著者
祖父江 元 満間 照典 木全 弘治 寺尾 心一 熊澤 和彦
出版者
愛知医科大学
雑誌
一般研究(C)
巻号頁・発行日
1990

平成2,3年度に引き続き末梢神経障害の変性再生過程における神経栄養因子およびその関連分子の発現動態を検討した。本研究により以下のような知見が明らかとなった。1)培養シュワン細胞にCAMPを作用させるとNGFmRNAは増加、LNGFRmRNA,BDNFmRNAは減少の方向に変化した。さらにlaminin B_1、B_2mRNAは増加に、typeI,IIIcollagenmRNAは減少する方向に変動した。これらはシュワン細胞のこれらの分子の産生調節にCAMPが重要であることを示している。
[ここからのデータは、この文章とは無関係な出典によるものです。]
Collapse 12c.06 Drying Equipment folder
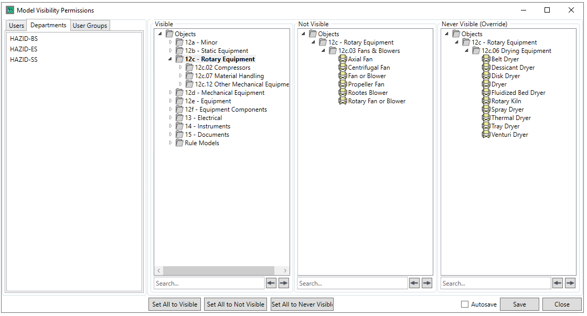466,51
2)ヒトの剖検例についてLNGFR,trk,trkBの末梢神経系における発現分布を検討したところ、LNGFRmRNAは広範な発現がみられたがtrkは交感神経、感覚神経細胞体に限局して発現されていた。trkBについては脊髄、末梢神経にも発現がみられた。3)ヒトおよびラットの末梢神経についてLNGERとtrKの発現の加齢変化を検討したが、高齢に至ってもこれらの発現はよく維持されていた。4)培養交感神経感覚神経に対するNGPの作用を検討したがこの両者でneuriteの分岐に対する反応性およびその加齢変化が異なることが明らかとなった。以上の所見は末梢神経障害におけるこれらの分子の発現動態を明らかにするものと考えられるが、今後更にこれらの分子の発現調節に係わる因子の解明や実際のヒト末梢神経障害における役割などについて明らかにして行く必要があると考える。